The Future of the Skilled Labor Force in New England: The Supply of Recent College Graduates

Research Reports coverNew England Public Policy Center Research Report No. 08-1
by Alicia Sasser

This report investigates an issue critical to the region’s economy: our ability to attract and retain college graduates to meet current and future labor force needs. Many are concerned that an inadequate supply of skilled workers in New England will deter companies looking to locate or expand within the region.  Since 2000, the population of recent college graduates in New England has been growing more slowly than other parts of the United States.  This research report investigates the factors that affect the stock of recent college graduates, how those factors have changed over time, and their relative importance in explaining the slower growth of this segment of the labor force.

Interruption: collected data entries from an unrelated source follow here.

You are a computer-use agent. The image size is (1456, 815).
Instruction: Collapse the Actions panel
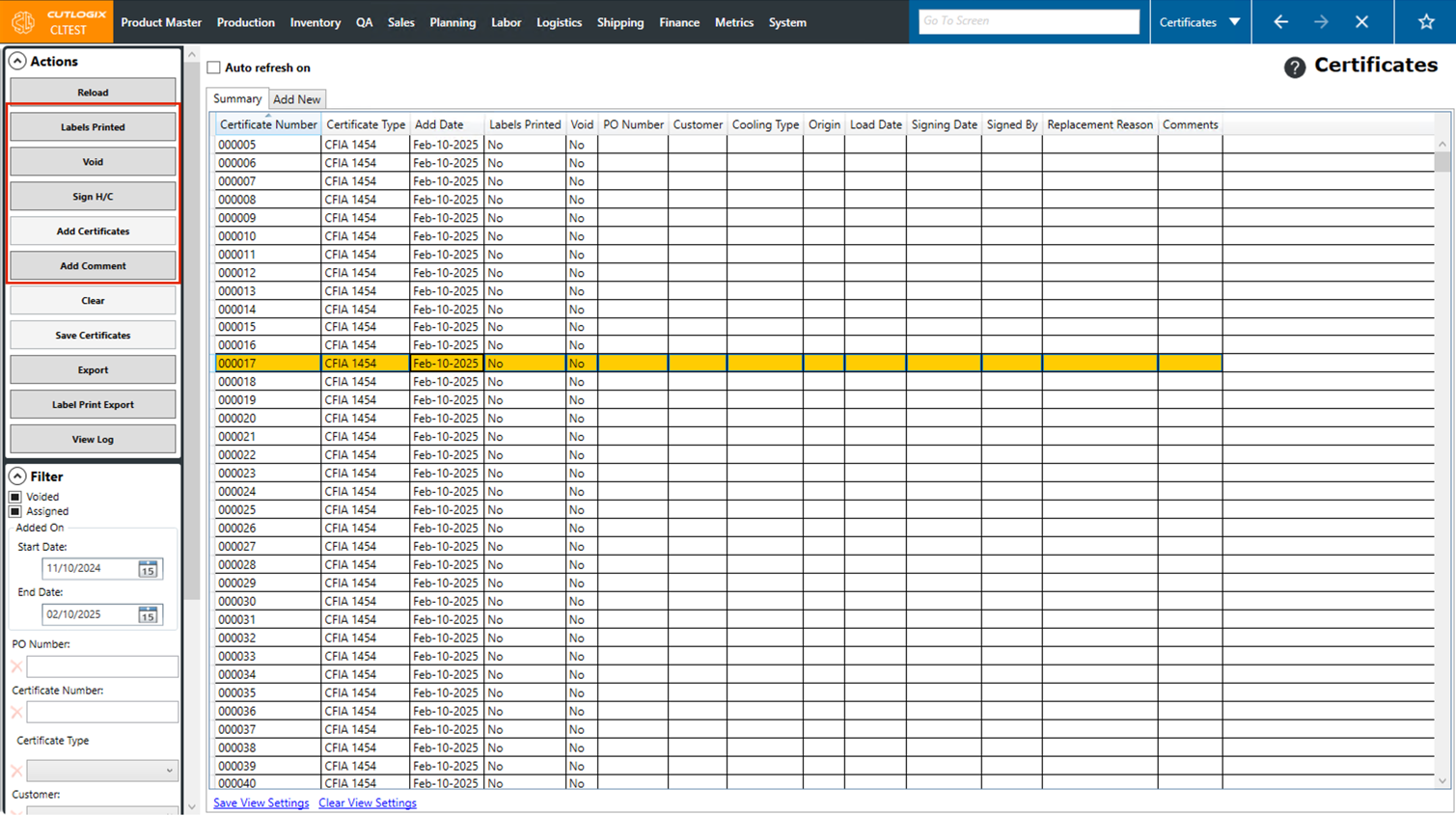tap(17, 61)
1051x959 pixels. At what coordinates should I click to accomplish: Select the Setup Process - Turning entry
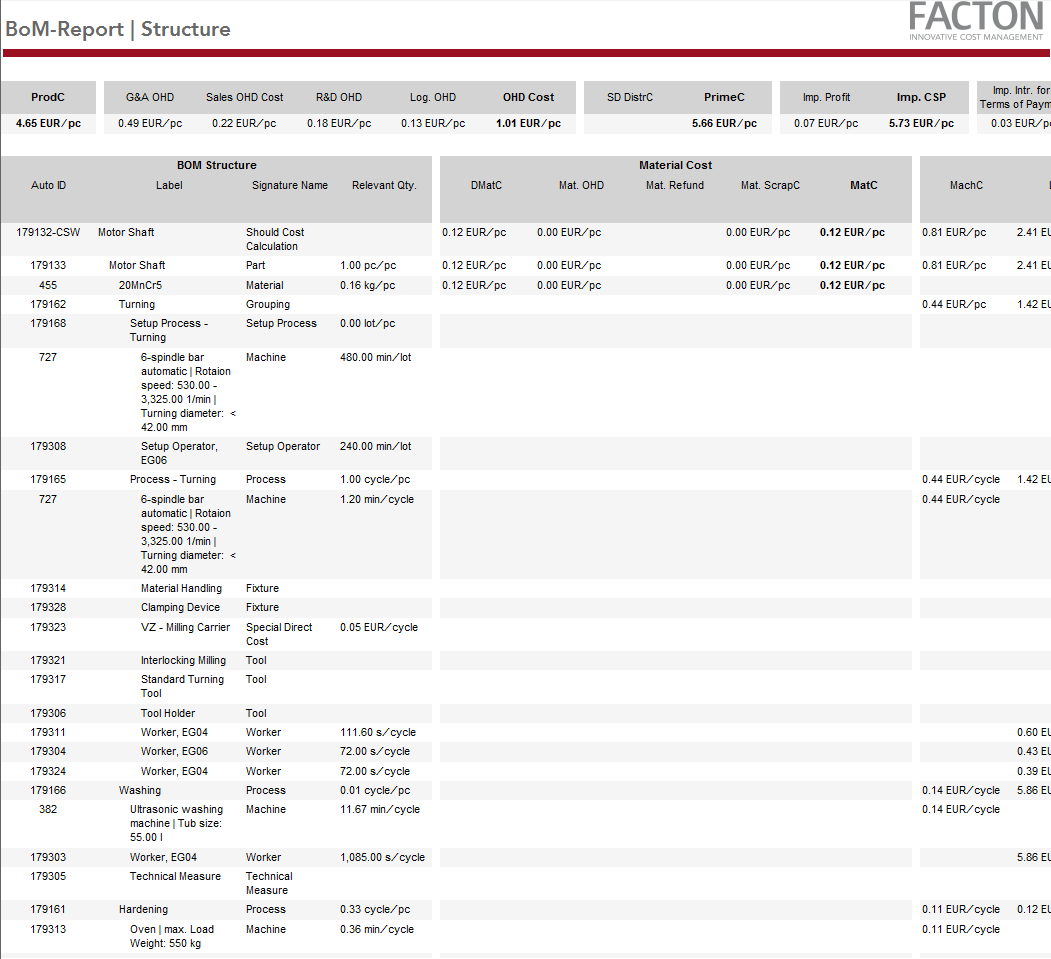(168, 330)
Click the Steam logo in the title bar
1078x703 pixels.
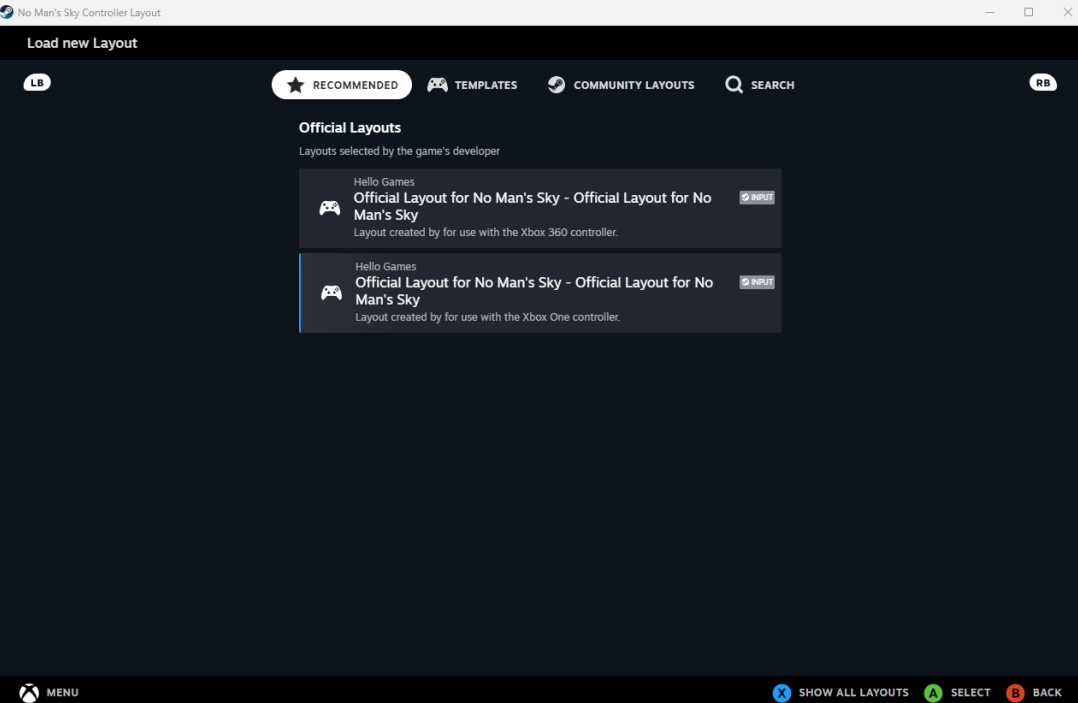coord(7,12)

Dr. Sasser finds that, although migration has played a relatively small role over time, retaining more of those recent college graduates educated in New England may offer the most promising and immediate channel to expand the stock of recent college graduates.  Yet contrary to the usual litany of reasons offered to explain why individuals leave New England—cold winters, high cost of living—our research shows that recent college graduates report leaving the region primarily for employment reasons.  Better matching of recent graduates from New England institutions with jobs and employers around the region could be a promising strategy.  Stronger partnerships between universities and industry groups, as well as statewide or regional job clearinghouses may also provide an opportunity to reach this new generation of workers.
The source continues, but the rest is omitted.